Charlie McClelland was born and raised in Michigan. He was married and ran his own service station by the age of 23. In 1976, at the age of 24, he lost 90 pounds, his marriage, and his job. He then set out on an amazing adventure and got a job in the circus. At that point, there was nowhere else to go but California and the Bay Area, where he has resided and performed, on and off, since 1978.

Muriel Johnson’s mother was an actress, avid reader and an English teacher, who exposed her to a wide range of literature, instilling in Muriel a love of language and an awareness of the power of stories. Now as a mother, teacher and performer sharing personal and traditional folk tales with children and adults, Muriel’s warm, gentle presence connects with the audience as she transforms herself into different characters.

Rachel Efron presents her all-original piano-based artistic pop songs.

“It isn’t long—about three notes will do it—before singer/songwriter Rachel Efron hooks you by the heart”

David Wiegand, San Francisco Chronicle

February 25, 2014

Stories

  • Jean Ellisen, As Luck Would Have It
  • Kenna Fisher, A Home Depot Winter Solstice Story
  • Steve Budd, What They Said About Love
  • Joe Cole, The Shadow’s Whistle

Music

Jared Karol, Acoustic Blues Guitar


About the Performers

Jean Ellisen, a narrative artist, has been telling stories all her life, but on purpose for the past 20 years, locally, nationally, and internationally. She inspires children to tell stories, and adults to share theirs in Storytelling Association of California’s Hearth Tales—a program she co-founded. A Bay Area native and long-time member of the Bay Area Storytelling Festival Committee, she grew up looking for luck, finding good, bad, and everything in between. And the search continues!

Kenna Fisher has been called a “bold, honest, fearless” storyteller. She believes deeply in the power of telling stories to forge compassionate connections with each other and within ourselves, performing at venues throughout the Bay Area including the Marsh in San Francisco, Word Up! in Santa Cruz, and both The Shout and Bustin’ Out Storytelling in Oakland.

Steve Budd is thrilled to be back performing at Tell It On Tuesday. He’s performed with a whole bunch of Bay Area theater companies, including the SF Playhouse, Marin Shakespeare, Impact, Custom Made, Symmetry, and Virago, and has appeared in numerous indies, commercials, and corporate videos. He’s also a standup comic and storyteller who’s told tales at The Shout, TMI, and The Vent.

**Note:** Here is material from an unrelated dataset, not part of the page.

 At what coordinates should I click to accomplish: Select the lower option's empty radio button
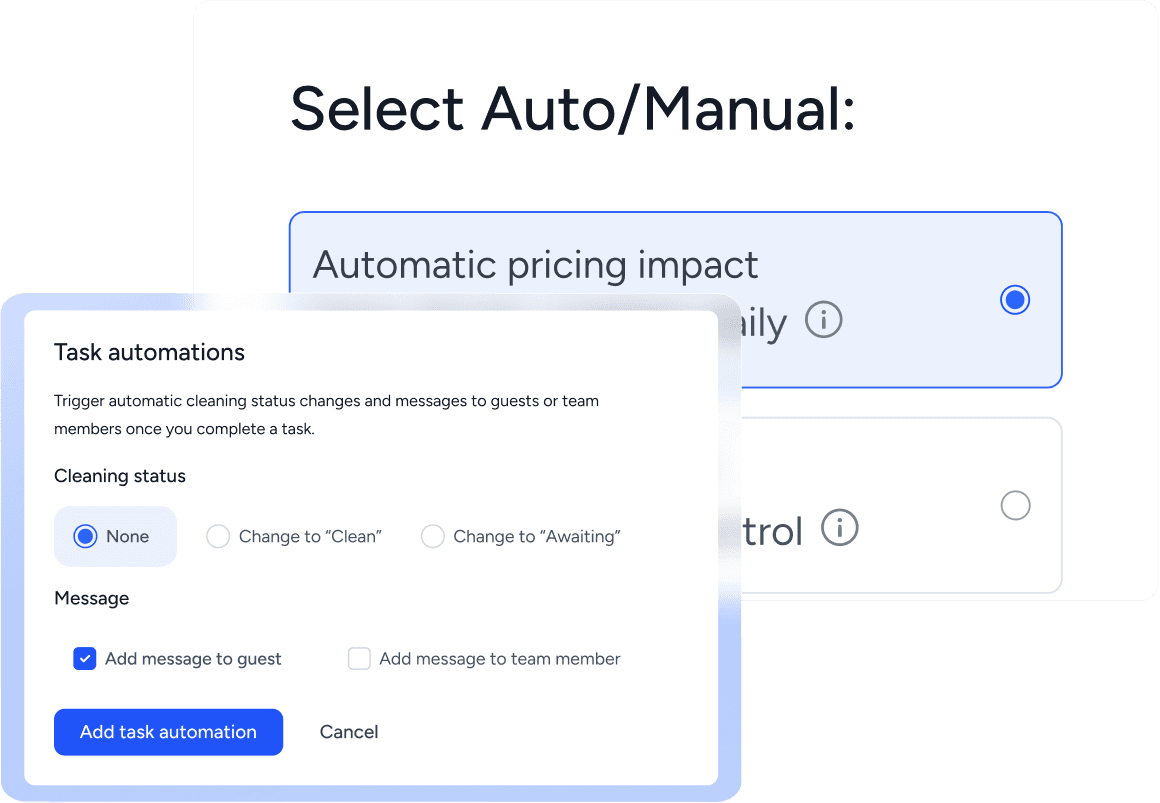pos(1015,505)
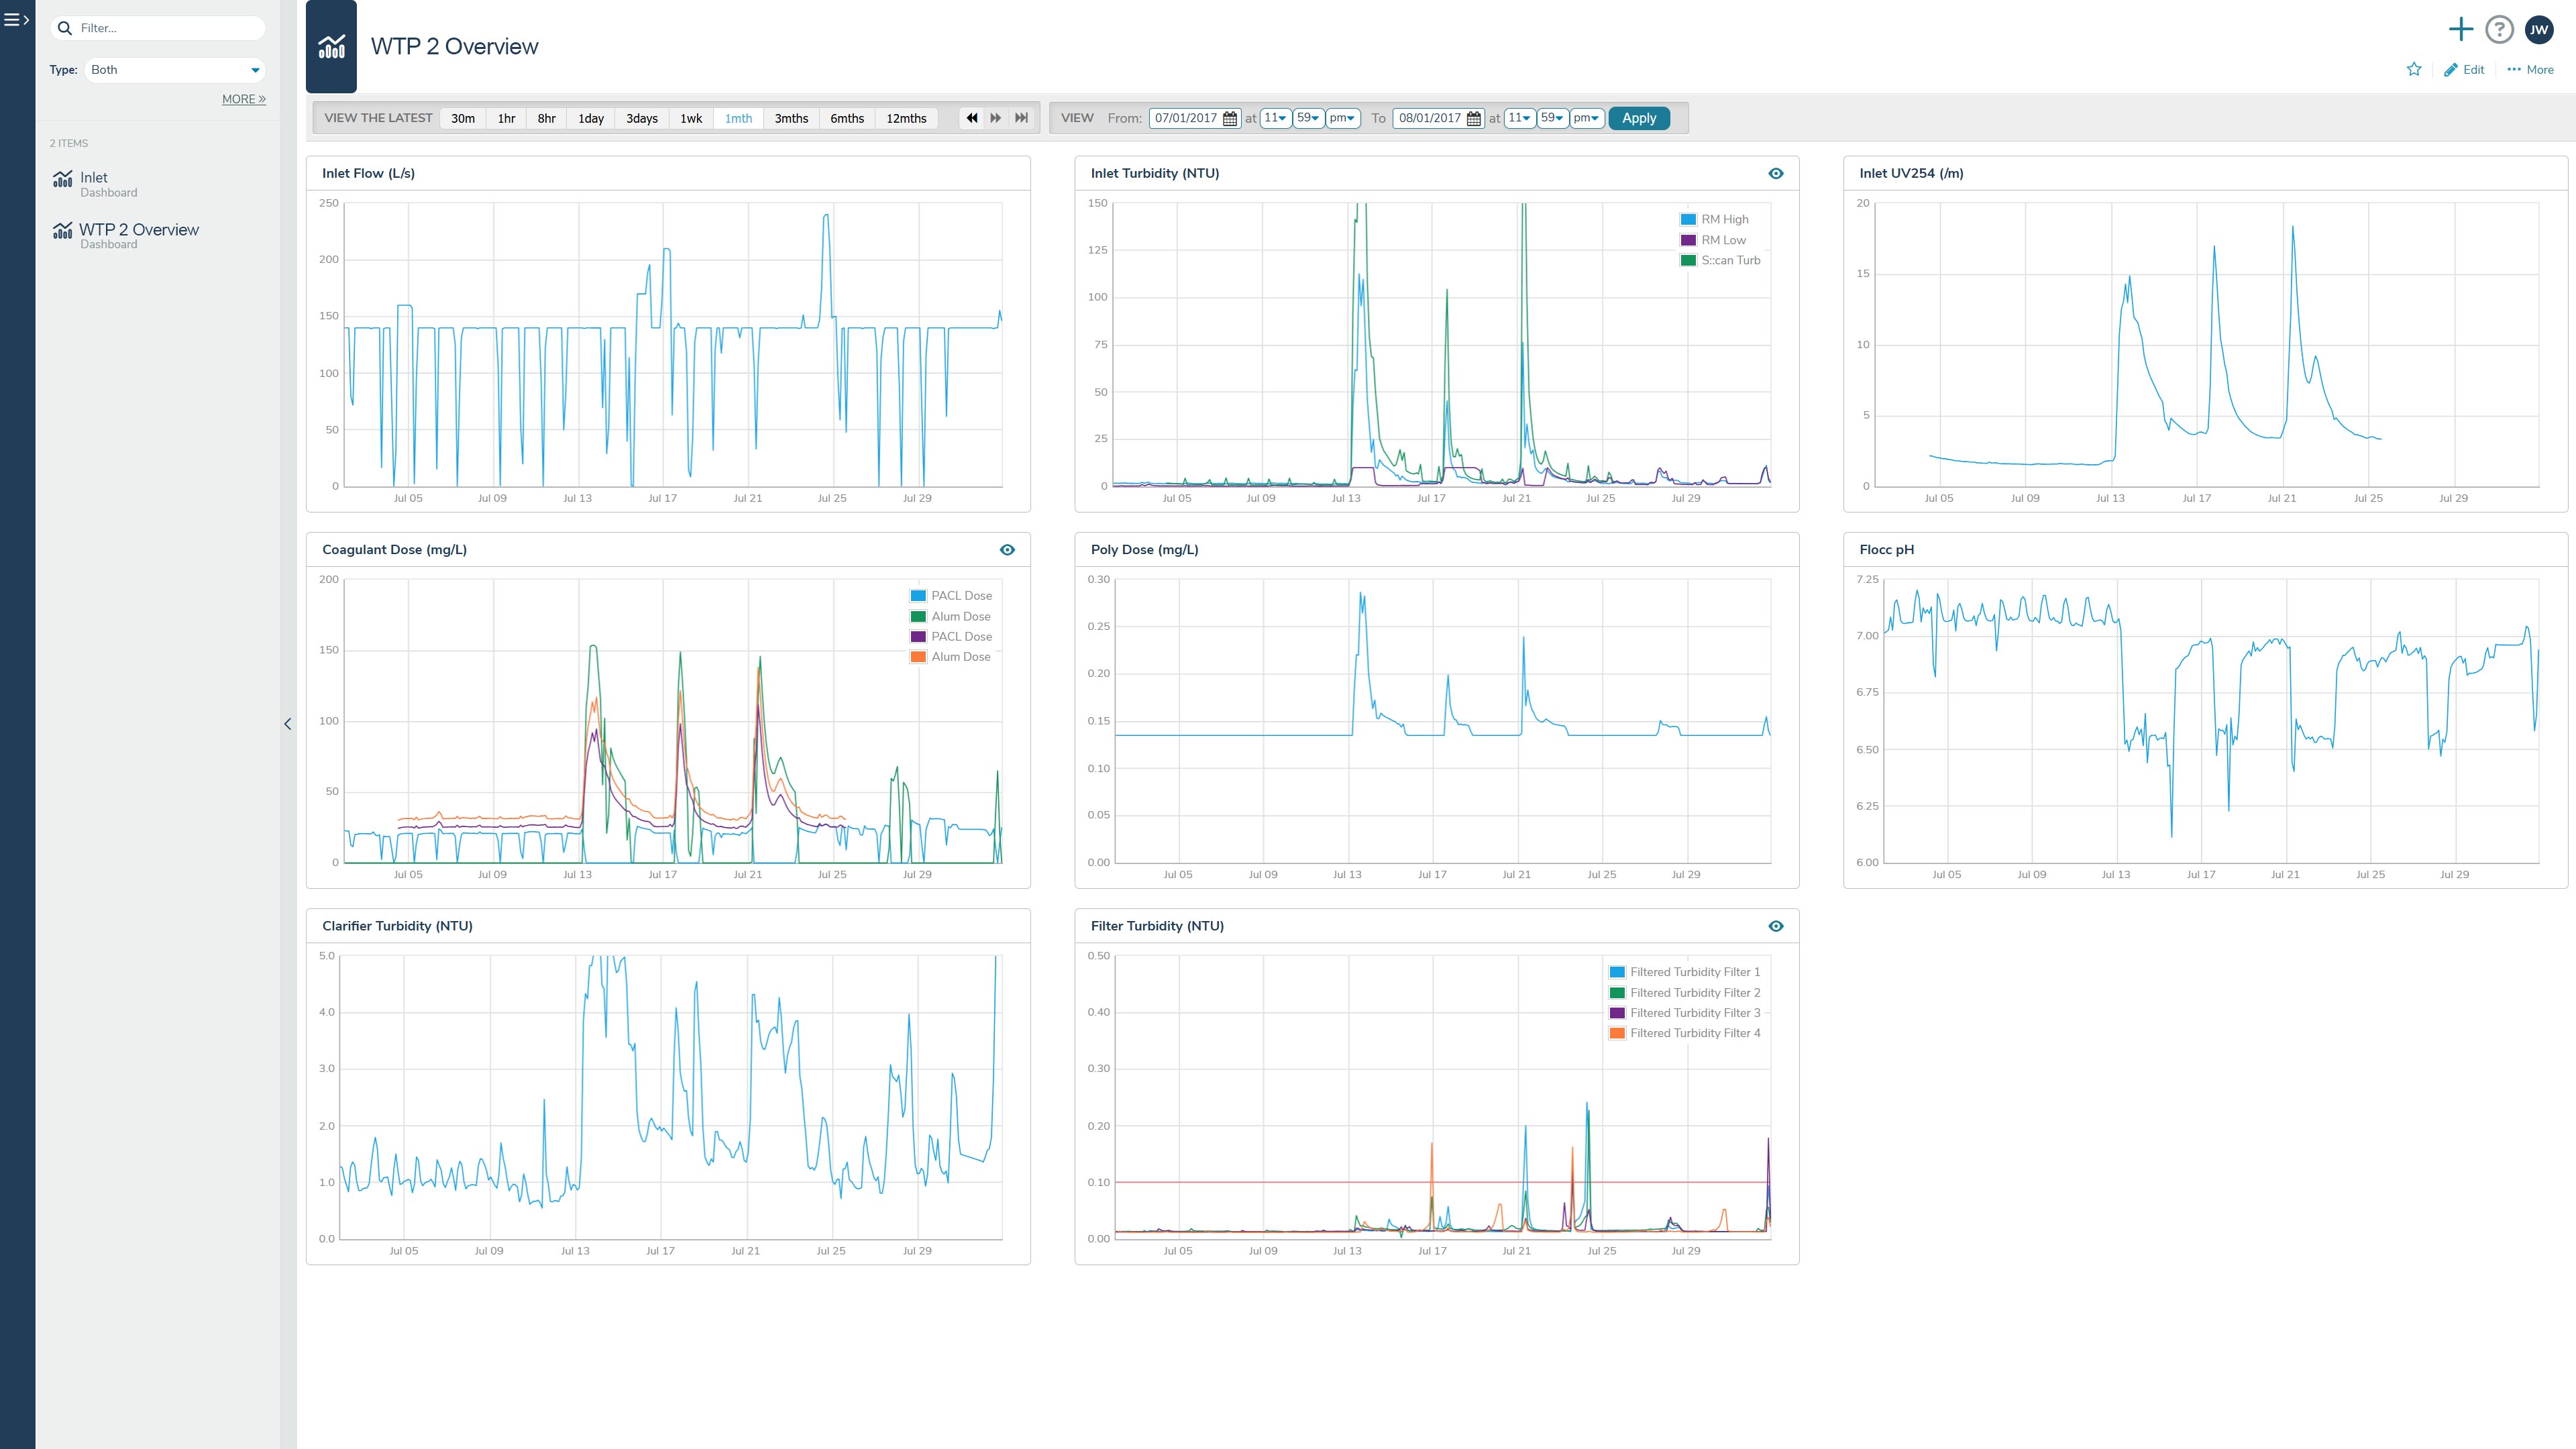Open the To am/pm dropdown
Viewport: 2576px width, 1449px height.
coord(1586,118)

Joe Cole started acting in 1980 after he moved to the Bay Area.  He has appeared in numerous national television and radio commercials as well as network TV episodes. Film credits include Murder in the First, as Marshall Gates. He has toured with Theater Unlimited and Bay Area audiences will remember him as Ollie Olson in Four Plays Of The Sea (Eugene O’Neill), onboard the historic ships at Hyde Street Pier.

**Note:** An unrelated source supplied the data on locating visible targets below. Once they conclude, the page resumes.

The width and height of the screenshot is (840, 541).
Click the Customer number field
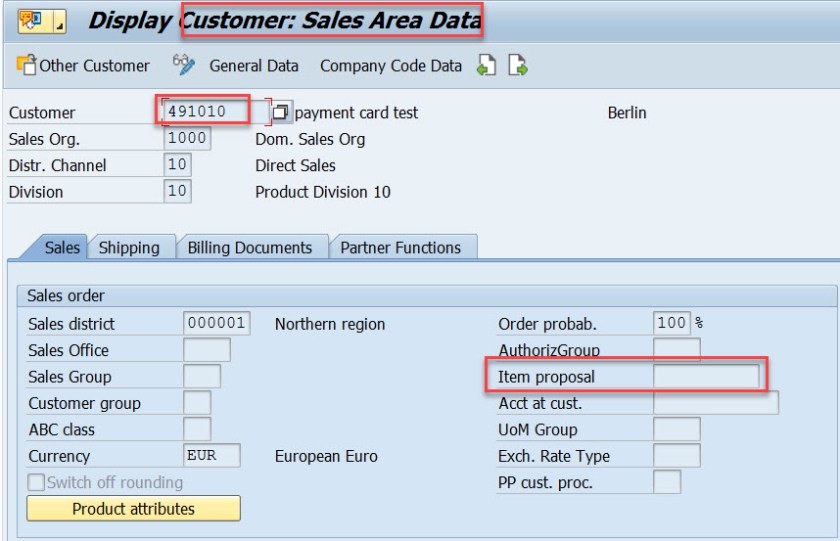coord(213,112)
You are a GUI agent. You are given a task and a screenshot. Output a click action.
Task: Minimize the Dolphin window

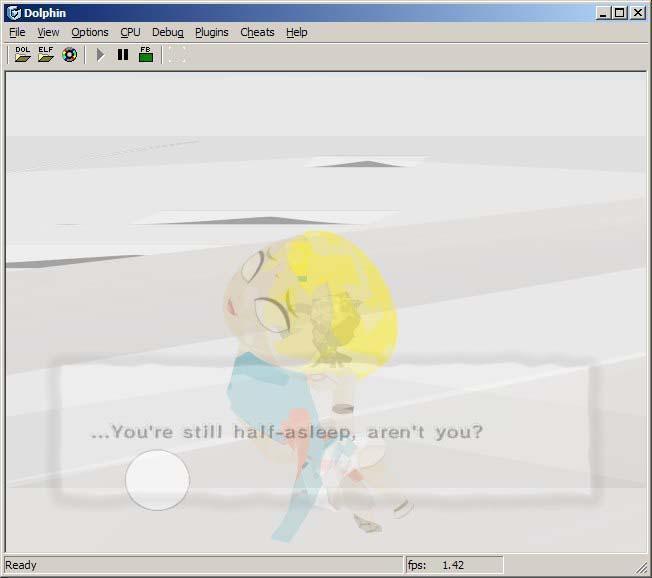point(603,13)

Jared Karol is a veteran of the San Francisco singer/songwriter scene since the early 2000s. Playing mostly fingerstyle country blues, ragtime, and other roots-based music—originals as well as songs from the likes of Mississippi John Hurt, Hot Tuna, and the public domain—he has forged a unique sound amongst the usual crowd of strummers and crooners. After five years playing electric guitar and harmonica in the reggae band Flannel Canoe, Jared is starting to make his way back to the acoustic music he loves.